It is scarcely possible to put the date of the Apostolical Constitutions later than the end of the third or beginning of the fourth century, and in them we have at great length services for Baptism, Holy Communion, and Ordination. Apost. Const. Libb. VII. VIII. But what is of more consequence still is this, that we possess a number of liturgies', which without doubt were early used in all the most widely separated portions of the Christian Church: the Liturgy of St James, or of the church of Jerusalem; that of St Mark, or of the Church of Alexandria; St Chrysostom's, or the Constantinopolitan; the Liturgy of St Basil, or the Cappadocian; the Liturgy of Severus, used in the patriarchate of Antioch; the North African, as described by St Augustine, which corresponds with St Cyprian's; the Roman; the Gothic, which prevailed, with some varieties, among the Gothic Churches of Gaul and Spain; the Mozarabic, used in Africa, and afterwards in Spain; the Nestorian, in use among the followers of Nestorius, who seceded from the Catholic Church in the fifth century. (See Guericke, Antiquities of Christian Church, § xxx11. 3; Brett, on Liturgies, passim.)

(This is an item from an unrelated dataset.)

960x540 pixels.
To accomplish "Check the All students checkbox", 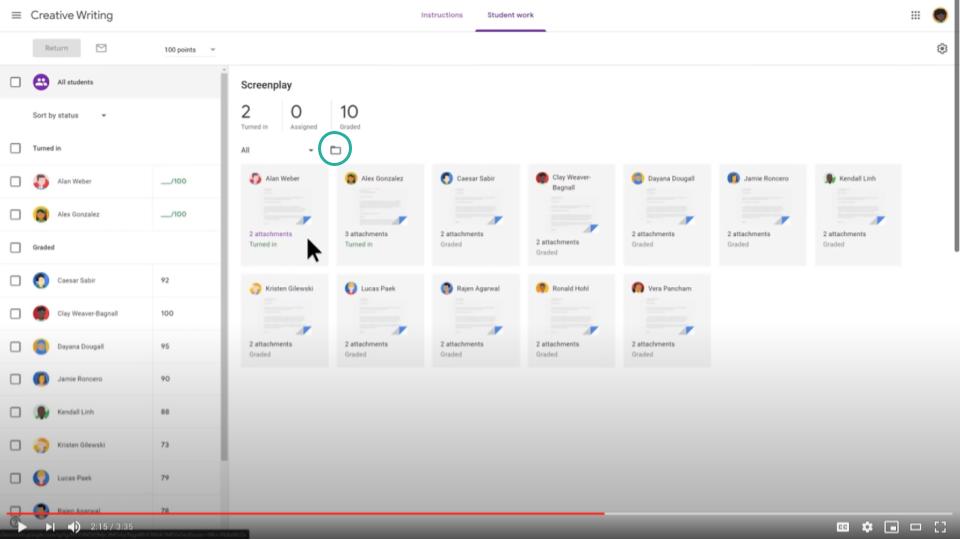I will pyautogui.click(x=15, y=82).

All these bear concurrent testimony to the existence of regular liturgies from the time when these different Churches had communion with each other, or with some common centre, and all resemble one another in their most important features; whilst from the wide separation of these churches, the difficulty of communication between

1 The word Liturgy, in the language of the ancient Church, was applied to the service for consecrating and administering the Eucharist or Holy Communion.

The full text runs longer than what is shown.